OVERVIEW
Charles Leclerc is Formula One's most elegant paradox: a driver of blinding one-lap speed who has learned, slowly and sometimes painfully, the art of sustained excellence. The Monegasque has been Ferrari's standard-bearer for the better part of a decade now, and in 2025 he delivered what may be his finest complete season -- a 6.8 average finish that, while shy of the championship-winning McLarens, cemented his position as the best of the rest.
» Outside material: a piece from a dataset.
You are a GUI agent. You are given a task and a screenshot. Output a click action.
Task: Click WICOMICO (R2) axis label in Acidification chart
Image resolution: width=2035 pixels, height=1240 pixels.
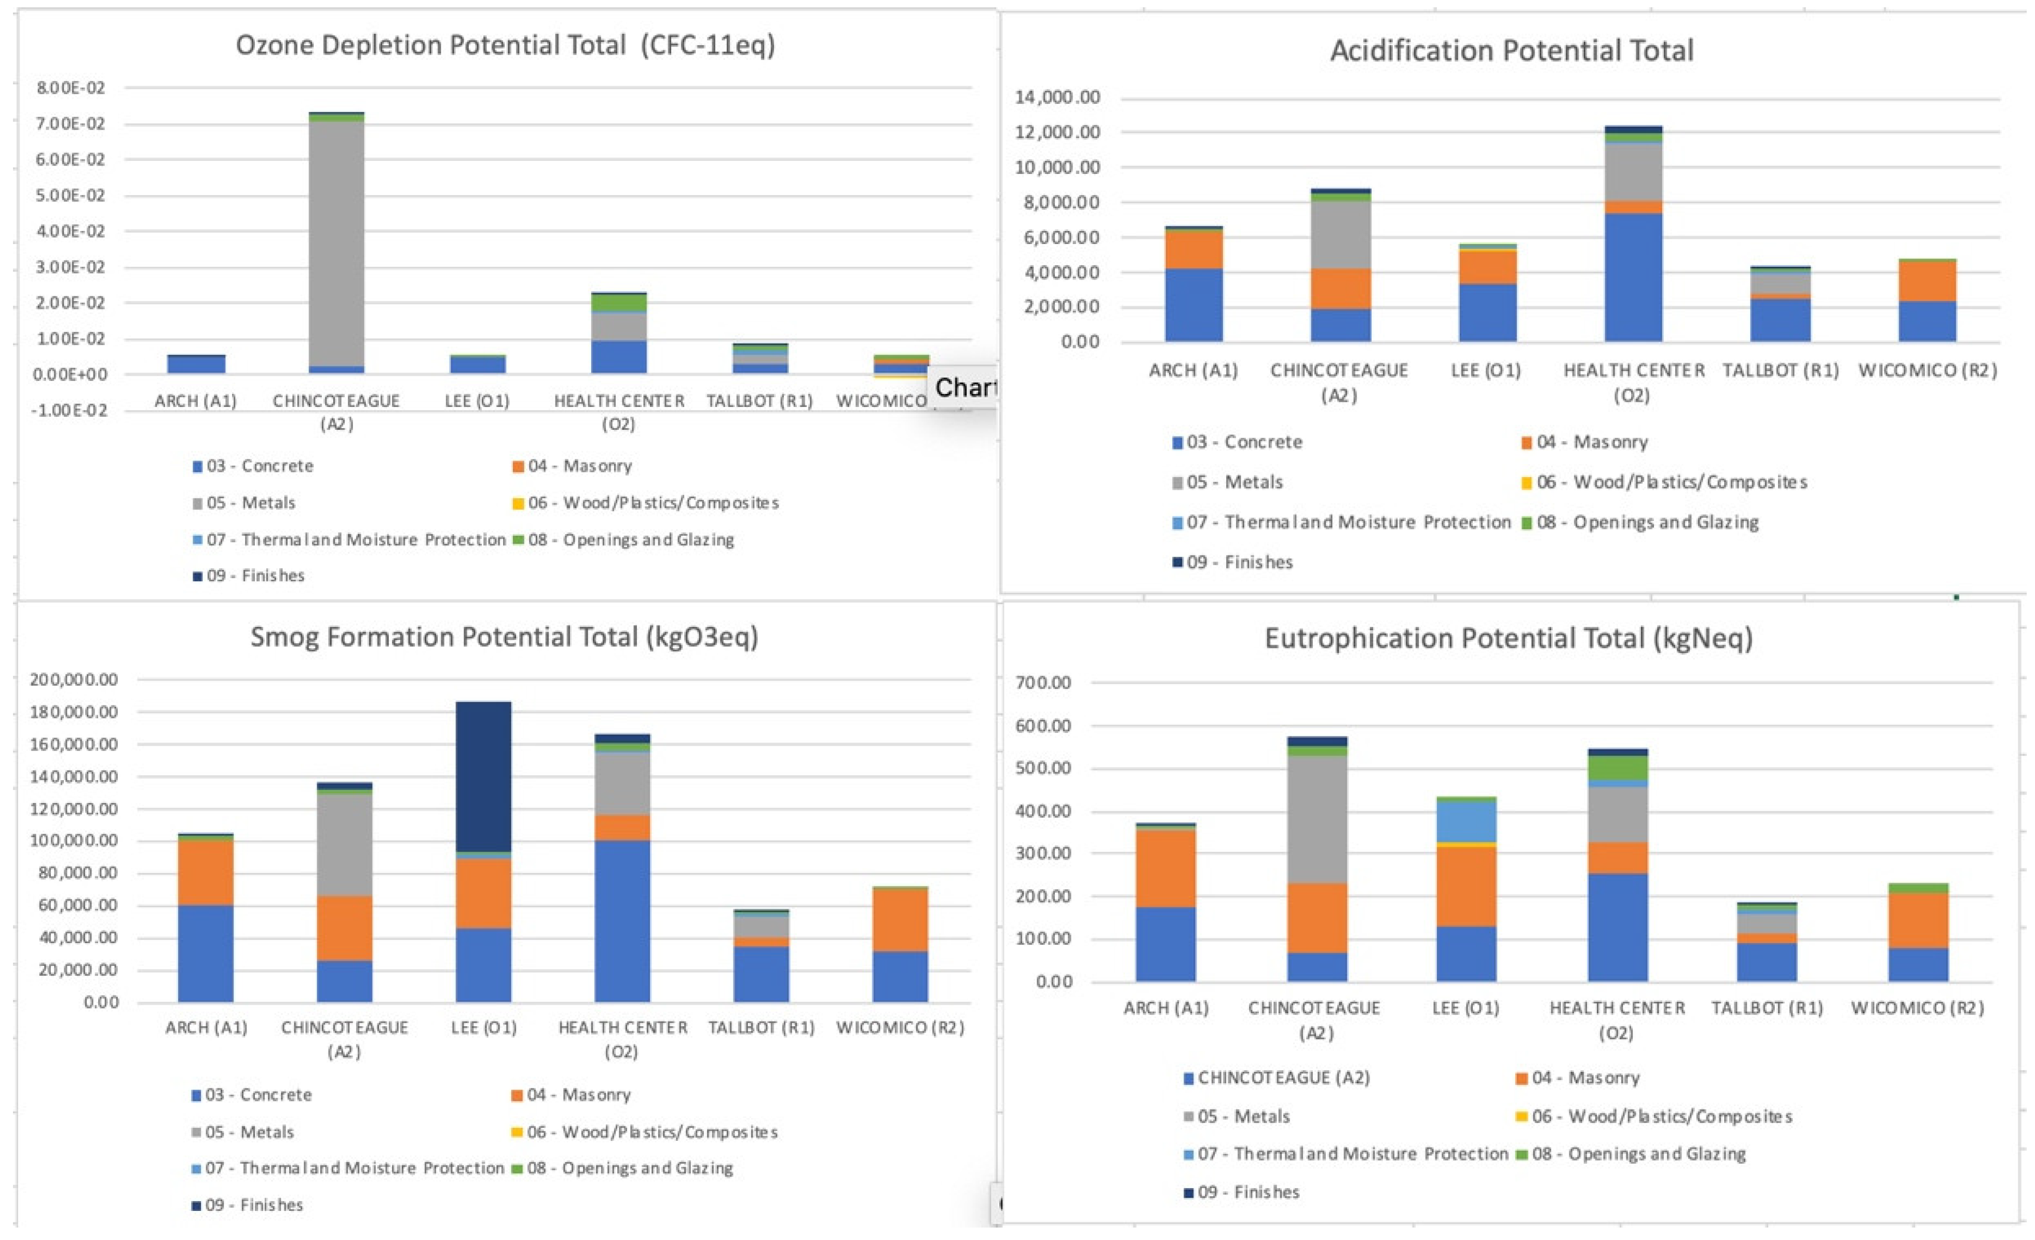coord(1928,371)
Across 73 races in our dataset, Leclerc has never finished with an average worse than 8.0 (his 2023 figure, marred by qualifying brilliance and race-day misfortune). His 2024 campaign was the statistical peak: a 4.5 average finish with victories, the Monegasque at his absolute zenith. In 2025, with Hamilton alongside him demanding his share of resources, Leclerc rose to the challenge with 225 championship points and multiple podiums.
He qualifies, on average, in the top five -- 5.4 in 2025, identical to 2024. The consistency of his Saturday speed is remarkable. What separates the good Leclerc seasons from the great ones is what happens between the first and last corners on Sunday.
SEASON BY SEASON
2025 -- Ferrari (avg finish 6.8, 24 races) A campaign of quiet excellence alongside the newly arrived Hamilton. Leclerc claimed no victories but stood on the podium eight times, with second-place finishes in Monaco and Mexico providing the highlights. His consistency -- only three non-finishes (one disqualification, two retirements) -- represented a maturation from earlier seasons. The 225-point haul was comfortably the most of any driver outside the McLaren-Mercedes triumvirate. He qualified 5.4 on average, suggesting the SF-25 was a genuine contender on Saturdays.
2024 -- Ferrari (avg finish 4.5, 24 races) The peak. Leclerc won races and averaged 4.5 at the finish -- a career best in our dataset. His qualifying average of 5.4 and ability to convert front-row starts into victories made him a genuine championship threat. The Ferrari SF-24 was the best car Maranello had produced in years, and Leclerc squeezed every last drop of performance from it.
2023 -- Ferrari (avg finish 8.0, 23 races) A frustrating year defined by the gap between qualifying brilliance (4.8 average grid) and race-day regression (8.0 average finish). Leclerc was often the fastest man on Saturday and a diminished figure by Sunday evening -- a consequence of tyre degradation and strategic missteps that plagued Ferrari's campaign.
DRIVING STYLE
Leclerc is the grid's great hard-tyre specialist. With 1,998 laps on hards -- the most of any driver in the dataset -- he has built his race philosophy around extending stints on the most durable compound and then leveraging fresher rubber late in grands prix. His medium count (1,742) and low soft usage (381) reinforce the picture of a driver who values strategic patience.
The gap between his qualifying average (5.4 in 2023, 5.4 in 2024 and 2025) and race finish tells a complex story. In 2023, that gap was a chasm: 4.8 on the grid, 8.0 at the flag, indicating severe tyre degradation or strategic misfortune. By 2024 the gap had closed to nearly nothing (5.4 vs. 4.5), and in 2025 it remained manageable (5.4 vs. 6.8).
His top speed of 357 km/h is respectable but not among the very highest, suggesting Ferrari's straight-line speed has been traded for cornering downforce. With 274 laps on intermediates, Leclerc is competent in the wet without being a specialist. His genius lies in the dry, on a single qualifying lap, when the circuit belongs to him alone.